=== Section Start ===

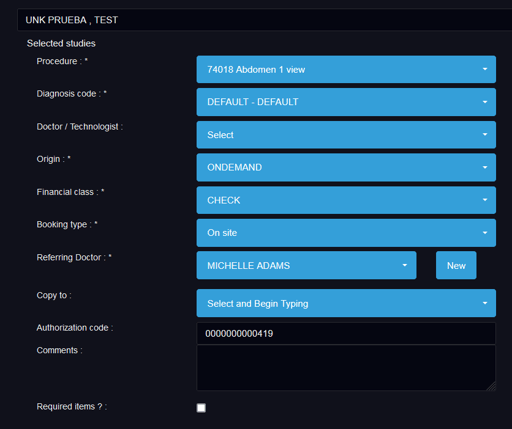
Task: Click the arrow icon on Procedure dropdown
Action: coord(485,69)
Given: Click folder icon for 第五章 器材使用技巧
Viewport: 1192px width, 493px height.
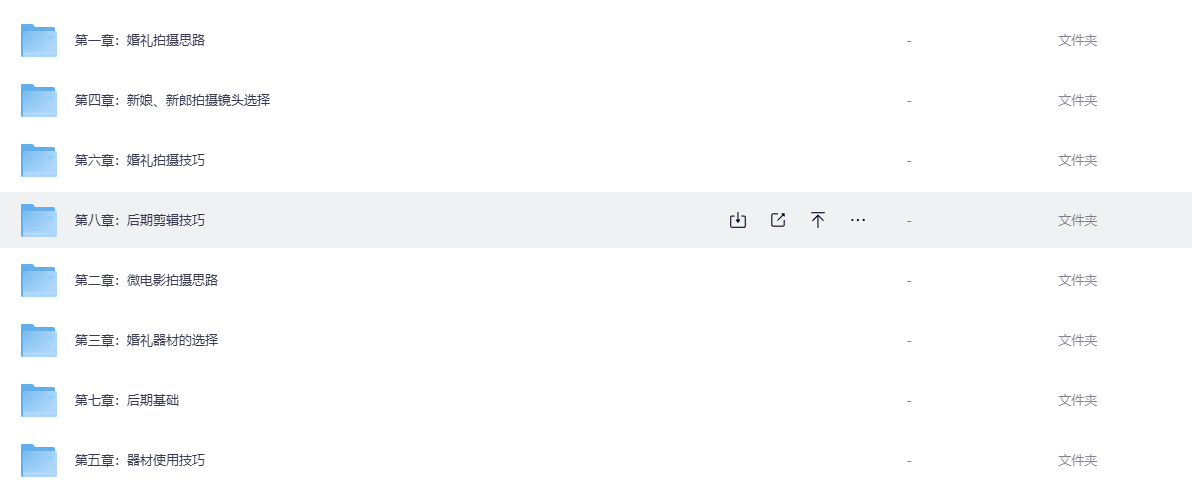Looking at the screenshot, I should point(39,461).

=== Section End ===

▸ **EXERCISE GOAL**
Output, exactly and without pictures, the lines above that run from the one containing "Given: Click folder icon for 第五章 器材使用技巧" through the last line of the entries, inclusive.

▸ **WRITTEN ANSWER**
Given: Click folder icon for 第五章 器材使用技巧
Viewport: 1192px width, 493px height.
Looking at the screenshot, I should point(39,461).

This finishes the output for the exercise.